A key property of a basis is that it provides a unique representation of the vectors in the subspace. Indeed, let \(U\) be a linear subspace and \(\mathbf{u}_1,\ldots,\mathbf{u}_m\) be a basis of \(U\). Suppose that \(\mathbf{w} \in U\) can be written as both \(\mathbf{w} = \sum_{j=1}^m \alpha_j \mathbf{u}_j\) and \(\mathbf{w} = \sum_{j=1}^m \alpha_j' \mathbf{u}_j\). Then subtracting one equation from the other we arrive at \(\sum_{j=1}^m (\alpha_j - \alpha_j') \,\mathbf{u}_j = \mathbf{0}\). By linear independence, we have \(\alpha_j - \alpha_j' = 0\) for each \(j\). That is, there is only one way to express \(\mathbf{w}\) as a linear combination of the basis.

The basis itself on the other hand is not unique.

A second key property of a basis is that it always has the same number of elements, which is called the dimension of the subspace.

THEOREM (Dimension) \(\idx{dimension theorem}\xdi\) Let \(U \neq \{\mathbf{0}\}\) be a linear subspace of \(\mathbb{R}^n\). Then all bases of \(U\) have the same number of elements. We call this number the dimension of \(U\) and denote it by \(\mathrm{dim}(U)\). \(\sharp\)

The proof is provided below.
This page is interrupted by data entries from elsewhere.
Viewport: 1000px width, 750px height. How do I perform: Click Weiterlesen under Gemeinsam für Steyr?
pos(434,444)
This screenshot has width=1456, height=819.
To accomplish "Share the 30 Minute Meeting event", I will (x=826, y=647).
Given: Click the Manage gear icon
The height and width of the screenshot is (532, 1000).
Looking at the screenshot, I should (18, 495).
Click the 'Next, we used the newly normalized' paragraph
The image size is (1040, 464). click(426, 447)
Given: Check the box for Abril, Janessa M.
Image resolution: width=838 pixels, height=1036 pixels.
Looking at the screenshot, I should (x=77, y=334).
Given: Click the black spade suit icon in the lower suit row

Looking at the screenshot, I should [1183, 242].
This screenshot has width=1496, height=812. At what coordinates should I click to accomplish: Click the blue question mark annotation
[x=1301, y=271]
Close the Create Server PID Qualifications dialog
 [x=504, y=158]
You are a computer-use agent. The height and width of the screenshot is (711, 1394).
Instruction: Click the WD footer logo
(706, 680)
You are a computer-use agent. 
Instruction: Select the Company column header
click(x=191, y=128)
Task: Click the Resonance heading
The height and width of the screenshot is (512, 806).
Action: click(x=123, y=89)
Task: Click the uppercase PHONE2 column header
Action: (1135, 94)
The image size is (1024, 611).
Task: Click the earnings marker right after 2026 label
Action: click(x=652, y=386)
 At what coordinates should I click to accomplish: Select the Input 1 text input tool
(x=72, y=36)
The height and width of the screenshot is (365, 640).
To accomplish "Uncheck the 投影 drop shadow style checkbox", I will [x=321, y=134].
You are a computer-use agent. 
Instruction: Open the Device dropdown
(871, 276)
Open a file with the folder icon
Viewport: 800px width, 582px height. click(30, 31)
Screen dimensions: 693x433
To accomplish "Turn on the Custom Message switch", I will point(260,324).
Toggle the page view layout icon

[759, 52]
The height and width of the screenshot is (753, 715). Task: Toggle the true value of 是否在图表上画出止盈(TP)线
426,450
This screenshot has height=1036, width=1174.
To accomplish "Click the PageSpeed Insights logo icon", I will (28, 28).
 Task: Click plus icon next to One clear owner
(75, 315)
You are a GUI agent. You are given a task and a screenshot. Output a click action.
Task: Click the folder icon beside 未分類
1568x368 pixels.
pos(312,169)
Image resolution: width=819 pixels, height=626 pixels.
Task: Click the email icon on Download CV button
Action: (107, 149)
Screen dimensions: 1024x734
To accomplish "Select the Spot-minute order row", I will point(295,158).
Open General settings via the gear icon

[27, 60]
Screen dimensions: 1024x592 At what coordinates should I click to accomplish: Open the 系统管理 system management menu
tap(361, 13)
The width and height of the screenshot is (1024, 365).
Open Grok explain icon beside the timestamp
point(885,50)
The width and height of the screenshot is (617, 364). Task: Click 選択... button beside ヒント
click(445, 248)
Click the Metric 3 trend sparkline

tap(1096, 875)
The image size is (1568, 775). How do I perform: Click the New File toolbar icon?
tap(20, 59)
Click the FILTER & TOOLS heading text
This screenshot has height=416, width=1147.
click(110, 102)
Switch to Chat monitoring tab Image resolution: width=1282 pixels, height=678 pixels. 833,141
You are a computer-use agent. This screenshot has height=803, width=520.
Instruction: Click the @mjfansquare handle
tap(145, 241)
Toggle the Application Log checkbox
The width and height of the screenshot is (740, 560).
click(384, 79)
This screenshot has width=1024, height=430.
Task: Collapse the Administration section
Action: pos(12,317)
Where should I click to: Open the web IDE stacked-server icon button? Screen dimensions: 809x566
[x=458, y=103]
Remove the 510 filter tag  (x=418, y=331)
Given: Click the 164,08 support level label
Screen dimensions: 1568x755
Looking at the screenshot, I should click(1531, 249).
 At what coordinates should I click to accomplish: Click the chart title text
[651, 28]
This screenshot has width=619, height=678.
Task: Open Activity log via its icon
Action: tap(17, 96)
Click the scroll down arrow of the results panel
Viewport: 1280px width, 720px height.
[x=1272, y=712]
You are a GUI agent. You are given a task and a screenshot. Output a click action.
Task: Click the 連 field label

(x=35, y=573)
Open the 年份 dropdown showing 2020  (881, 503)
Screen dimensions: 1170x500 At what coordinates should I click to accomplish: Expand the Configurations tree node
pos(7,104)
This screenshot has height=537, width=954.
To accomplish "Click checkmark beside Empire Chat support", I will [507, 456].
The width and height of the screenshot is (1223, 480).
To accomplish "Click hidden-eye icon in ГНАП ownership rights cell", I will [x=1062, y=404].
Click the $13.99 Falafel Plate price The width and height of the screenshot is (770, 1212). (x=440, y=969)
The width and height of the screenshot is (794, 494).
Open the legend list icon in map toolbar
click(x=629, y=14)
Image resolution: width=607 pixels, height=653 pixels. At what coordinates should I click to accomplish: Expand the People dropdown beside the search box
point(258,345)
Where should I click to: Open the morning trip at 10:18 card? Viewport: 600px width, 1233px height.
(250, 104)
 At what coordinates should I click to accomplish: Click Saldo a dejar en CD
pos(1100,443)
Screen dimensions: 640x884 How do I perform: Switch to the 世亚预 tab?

It relies on the Linear Dependence Lemma. That fundamental lemma has many useful implications, some of which we state now.

A list of linearly independent vectors in a subspace \(U\) is referred to as an independent list in \(U\). A list of vectors whose span is \(U\) is referred to as a spanning list of \(U\). In the lemmas below, \(U\) is a linear subspace of \(\mathbb{R}^n\). The first and second lemmas are proved in a later section. The Dimension Theorem immediately follows from the first one (Why?).

LEMMA (Independent is Shorter than Spanning) \(\idx{independent is shorter than spanning lemma}\xdi\) The length of any independent list in \(U\) is less or equal than the length of any spanning list of \(U\). \(\flat\)

LEMMA (Completing an Independent List) \(\idx{completing an independent list lemma}\xdi\) Any independent list in \(U\) can be completed into a basis of \(U\). \(\flat\)

LEMMA (Reducing a Spanning List) \(\idx{reducing a spanning list lemma}\xdi\) Any spanning list of \(U\) can be reduced into a basis of \(U\). \(\flat\)

We mention a few observations implied by the previous lemmas.

Observation D1: Any linear subspace \(U\) of \(\mathbb{R}^n\) has a basis. To show this, start with the empty list and use the Completing an Independent List Lemma to complete it into a basis of \(U\). Observe further that, instead of an empty list, we could have initialized the process with a list containing any vector in \(U\). That is, for any non-zero vector \(\mathbf{u} \in U\), we can construct a basis of \(U\) that includes \(\mathbf{u}\).

Observation D2: The dimension of any linear subspace \(U\) of \(\mathbb{R}^n\) is smaller or equal than \(n\). Indeed, because a basis of \(U\) is an independent list in the full space \(\mathbb{R}^n\), by the Completing an Independent List Lemma it can be completed into a basis of \(\mathbb{R}^n\), which has \(n\) elements by Dimension Theorem (and the fact that the standard basis has \(n\) elements). A similar statement holds more generally for nested linear subspaces \(U \subseteq V\), that is, \(\mathrm{dim}(U) \leq \mathrm{dim}(V)\) (prove it!).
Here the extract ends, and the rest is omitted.